## begin DATASET RECORDS

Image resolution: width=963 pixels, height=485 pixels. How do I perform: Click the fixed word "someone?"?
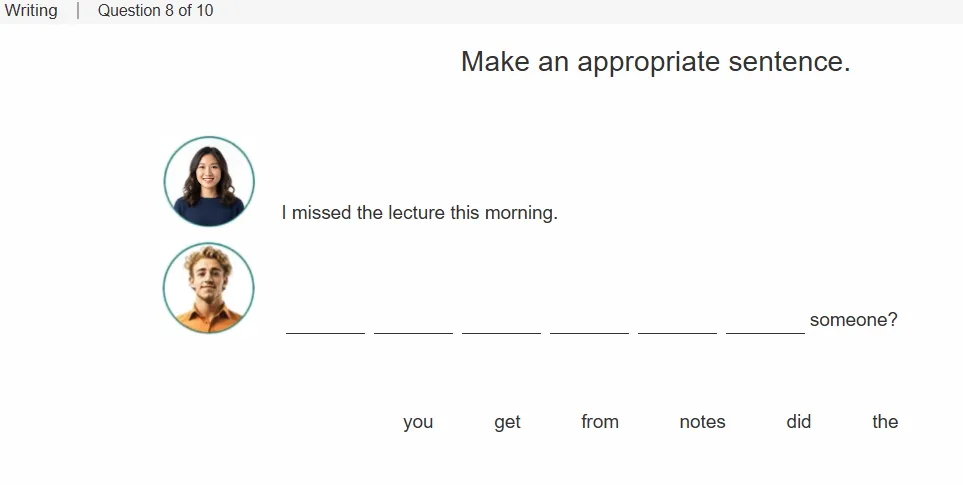click(854, 320)
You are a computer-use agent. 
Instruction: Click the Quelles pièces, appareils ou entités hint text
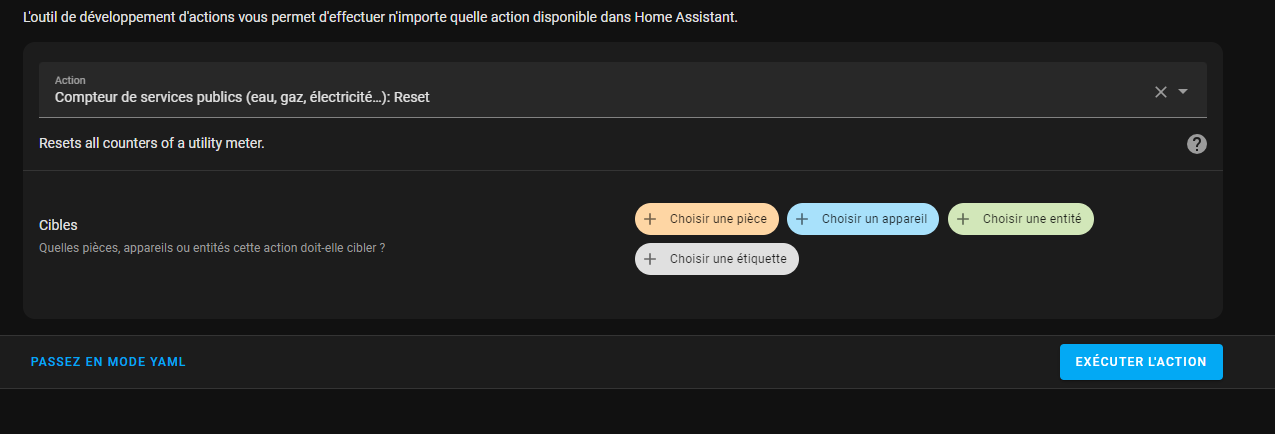[x=212, y=247]
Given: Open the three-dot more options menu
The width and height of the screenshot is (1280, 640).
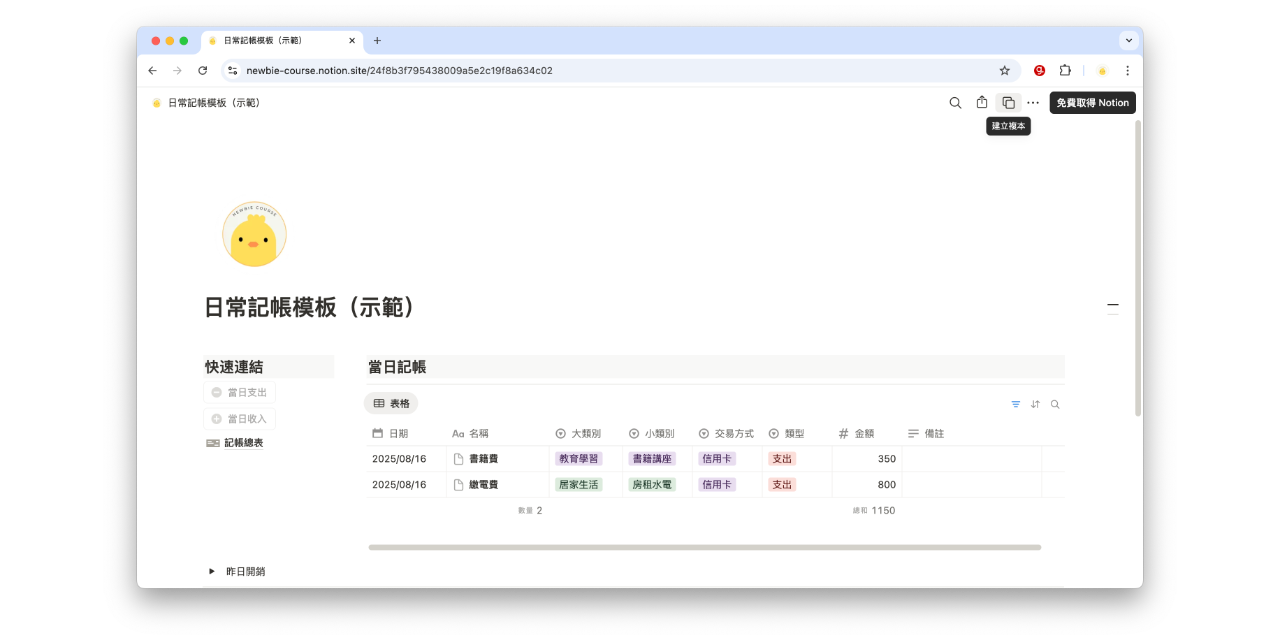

## end DATASET RECORDS

Edit the lines above so that "screenshot" becomes "screen capture" and nothing else changes, and leave the pictures out of your answer.

RESPONSE TO THIS EXERCISE:
Image resolution: width=963 pixels, height=485 pixels. How do I perform: Click the fixed word "someone?"?
click(854, 320)
You are a computer-use agent. 
Instruction: Click the Quelles pièces, appareils ou entités hint text
[x=212, y=247]
Given: Open the three-dot more options menu
The width and height of the screen capture is (1280, 640).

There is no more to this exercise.